This week in my city, Boston
Downtown — which, dear out-of-town media, is not the Back Bay — was almost normal today. Fewer cops, more smiles, lots of warm sun — which isn’t normal for Boston in April, but which feels nice on your skin, the same skin you had before you started to flinch when you flipped open the mailbox in Allston because there might be a goddamned bomb in there.
At the produce stand downtown, the one with the rude service, papayas were $3 today.
Teenagers ambled about, cocky after putting another school day behind them.

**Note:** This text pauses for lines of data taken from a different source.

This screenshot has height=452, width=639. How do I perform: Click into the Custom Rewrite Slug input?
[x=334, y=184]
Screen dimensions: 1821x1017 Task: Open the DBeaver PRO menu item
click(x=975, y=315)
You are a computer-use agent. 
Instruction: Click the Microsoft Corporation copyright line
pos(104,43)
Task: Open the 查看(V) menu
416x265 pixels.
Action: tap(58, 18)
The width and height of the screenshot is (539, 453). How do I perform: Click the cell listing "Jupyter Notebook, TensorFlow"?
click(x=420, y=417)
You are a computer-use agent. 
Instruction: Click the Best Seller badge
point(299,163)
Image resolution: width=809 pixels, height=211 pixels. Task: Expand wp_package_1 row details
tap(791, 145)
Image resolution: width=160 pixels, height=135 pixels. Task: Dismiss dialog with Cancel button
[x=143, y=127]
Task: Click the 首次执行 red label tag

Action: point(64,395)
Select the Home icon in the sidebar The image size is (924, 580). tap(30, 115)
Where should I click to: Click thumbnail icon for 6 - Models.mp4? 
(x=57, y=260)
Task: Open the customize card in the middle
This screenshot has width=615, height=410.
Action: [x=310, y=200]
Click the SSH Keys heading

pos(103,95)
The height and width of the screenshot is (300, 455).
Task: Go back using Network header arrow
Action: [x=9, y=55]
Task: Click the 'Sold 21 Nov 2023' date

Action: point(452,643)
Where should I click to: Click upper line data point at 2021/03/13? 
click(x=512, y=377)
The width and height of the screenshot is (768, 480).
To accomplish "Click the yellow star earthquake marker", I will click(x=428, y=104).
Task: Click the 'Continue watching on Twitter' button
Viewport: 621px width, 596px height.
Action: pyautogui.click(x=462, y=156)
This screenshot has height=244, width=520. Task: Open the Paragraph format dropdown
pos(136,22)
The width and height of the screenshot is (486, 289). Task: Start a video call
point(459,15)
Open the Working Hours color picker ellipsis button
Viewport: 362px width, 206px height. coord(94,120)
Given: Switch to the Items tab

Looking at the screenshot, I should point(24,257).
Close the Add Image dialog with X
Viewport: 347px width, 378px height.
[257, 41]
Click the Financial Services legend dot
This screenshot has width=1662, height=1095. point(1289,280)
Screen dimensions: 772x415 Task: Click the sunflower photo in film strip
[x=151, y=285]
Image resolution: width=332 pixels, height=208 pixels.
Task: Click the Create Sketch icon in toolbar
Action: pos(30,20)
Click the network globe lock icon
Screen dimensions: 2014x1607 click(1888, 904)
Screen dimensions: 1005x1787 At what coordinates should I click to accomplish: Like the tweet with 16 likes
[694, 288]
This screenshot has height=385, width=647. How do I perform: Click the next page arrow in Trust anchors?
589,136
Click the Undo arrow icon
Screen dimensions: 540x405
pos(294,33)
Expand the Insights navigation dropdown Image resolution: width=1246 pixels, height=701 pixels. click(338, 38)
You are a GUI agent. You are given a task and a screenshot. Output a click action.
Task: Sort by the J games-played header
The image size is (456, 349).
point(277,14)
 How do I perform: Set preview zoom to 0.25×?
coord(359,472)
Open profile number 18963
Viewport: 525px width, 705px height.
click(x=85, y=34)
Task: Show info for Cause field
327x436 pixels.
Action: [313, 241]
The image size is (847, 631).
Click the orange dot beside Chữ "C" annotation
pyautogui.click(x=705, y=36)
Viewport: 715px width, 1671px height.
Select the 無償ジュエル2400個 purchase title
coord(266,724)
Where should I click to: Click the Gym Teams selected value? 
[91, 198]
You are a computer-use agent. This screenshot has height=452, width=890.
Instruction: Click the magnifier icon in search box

The Spare Change Guy, used the same sales pitch — “GUYSSSSSSSS, anyone got any SPARE CHANGE?” — he has since 2008, if not earlier.
With all the suffering, this stuff seems meaningless. But it’s how I know this town is still my town.
That stuff is good to see, because so much has been thrown up in the air. Copley Station: dark and deserted. On the Comm Ave greenway, where bourgeois dogs romp, news trucks spew smoke as they tell the world of Boston’s blood and gore. The sense that Boston is, as the Colonists stubbornly intended, a City on a Hill: suddenly, starkly, thrown into doubt.
One more block of Boylston is open now, up to Clarendon, where there’s a Pret A Manger and a Finagle a Bagel, which makes me want to eat breakfast twice, which I would, if it counted as tribute to this wounded city.
At the edge of the Boylston crime scene, passers-by filter through dazed, bereft of purpose.
There’s no good playbook for walking past the scene. Which type of flowers do you leave? What kind of mementos? Where’s the best place to stand if you just want to cry?
There is a playbook, but I don’t want to learn it. I am not ready to accept that Boston will be lumped in with Atlanta, New York, London, Madrid, Mumbai. I want to forget that our arrogant nickname — “The Hub of the Universe” — finally fits, but for the worst possible reason. I want to go back to remembering Boylston only for my days at Emerson, for the pure joy of the 2007 World Series parade, for that Valentine’s Day atop the Pru with the woman I will spend my life with.
Still, amid all the horror, heroes abound. Police, first responders, hospital staff. Every person who was found alive at the scene is still alive — an absolutely incredible achievement borne not of luck, but of courage and skill. Any other city — even those many times our size — would struggle to meet that mark.
Folks are writing about how things will change. With due respect, they’re full of shit. They don’t know how. I don’t know how. No one knows how things will change.
But I am pretty sure — indeed, as sure as I can be right now — that we’ll be alright. We are primed to lead the human race into the future with verve, because that’s what this city is here for.
Biotech. Healthcare. Higher ed. It really doesn’t matter that we don’t have good bagels or an all-night subway.
Because you can’t beat Boston at Boston’s game.